Spate of clearcuts on the horizon: Permits OK’d for 90 acres, pending for another 44

An influx of clearcuts is coming to Whidbey Island, according to recent Department of Natural Resources decisions analyzed by a local environmental-protection group.

In April alone, that state agency, often known as DNR, approved 90.75 acres for clearcutting, and left pending applications to clearcut another 44 acres, said Marianne Edain, a coordinator with Whidbey Environment Action Network, or WEAN.

Another 38.5 acres were approved for thinning.

“We are anti-clearcutting, not anti-logging,” Edain said, addressing a meeting of the county’s planning commission on May 9.

“Clearcutting is a disastrous form of logging, and there are many examples of very successful selective logging. If you take two percent of a forest per year, you can do that forever.”

The clearcuts — set out in Forest Practice “notices of decision” approving harvests of 70 percent or more of the trees on a property — are slated to occur at the southwest corner of the intersection of Lone Lake and Goss Lake Roads, in Langley; at the intersection of Libbey and West Beach Roads, between Coupeville and Oak Harbor; off Sleeper Road southwest of Dugualla State Park, near Oak Harbor; off Lone Lake Road near Saratoga Road, in Langley; Becker Road, near the Bayview Road dog park, in Bayview; and just south of Chase Lake, north of Freeland.

No start dates are provided. Some of the sites to be logged involve slopes with grades of up to 50 percent, according to the notices.

Some clearcuts are conversions, meaning the land will be built on. Most by law must be reforested — though “what that actually means in practice varies widely,” Edain said. In any case, she said, “A replanted clearcut is not a forest — it is a rather sad tree farm.”

WEAN hasn’t consistently tracked Forest Practice notices of decision, said Edain, but “my sense is that clearcutting has been increasing over the past year.”

Tracking clearcuts and their effects is hard, she said, in part because of internal inconsistencies within applications. For example, one recent application cited plans to cut 80 percent of 26 acres at Lone Lake and Goss Lake roads, but claimed to be exempt from the requirement to reforest the area, checking the box claiming, “I am leaving at least 100 vigorous, undamaged and well-distributed saplings or merchantable trees per acre.”
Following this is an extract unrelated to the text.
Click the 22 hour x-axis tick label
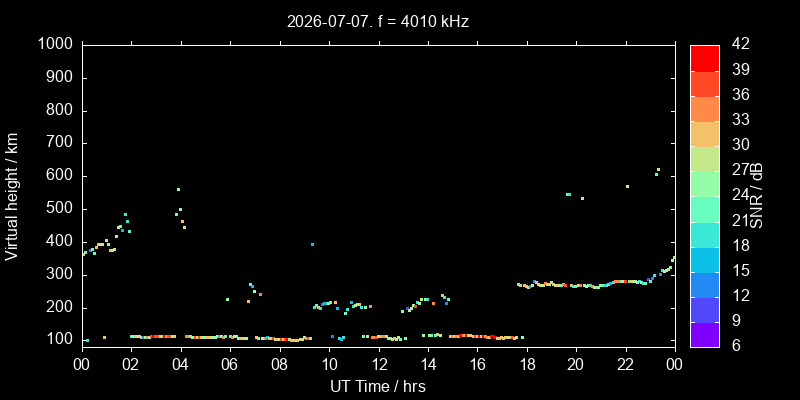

If those 100 trees represent the 20 percent uncut on each acre, there must be another 400 trees making up the 80 percent to be cut, Edain observed.

“So 500 vigorous, merchantable trees per acre? That’s a pretty high number — unrealistically high.”

Not necessarily, responded Steve Ranten, the forest-practice coordinator for DNR’s Northwest region. “It’s really hard to tell whether that’s realistic without seeing the site, but in a multi-age stand, it is possible,” he said.

DNR imposes stringent controls on clearcuts, Ranten said. “There are many restrictions in black and white, and our foresters do a tremendous amount of field review.”

Regulations preclude clearcuts of greater than 40 acres on saltwater islands like Whidbey, for example.

Some defend clearcuts. The Washington Forest Protection Association, an Olympia-based group of private forest-land owners including logging giants Campbell Global, Rayonier and Weyerhaeuser, said both economic and ecological rationales support clearcuts.

Douglas fir depend on full-sun conditions to thrive — conditions that occur after a fire or a massive windstorm. Clearcutting simulates those conditions to create an open area, the group said on its website. Large-scale harvests disturb the forest soil and water less than frequent, smaller incursions, it said.

A lot of Island County residents would like to see the county gain full control over logging, excluding the state altogether, said Bill Poss, development coordinator in the county’s public-works department. At the moment, the county regulates logging only when landowners cut timber to clear a site for building, not when they harvest. “But the county’s perspective is that we’re obligated to administer the regulations as they are, not as they could be,” Poss said.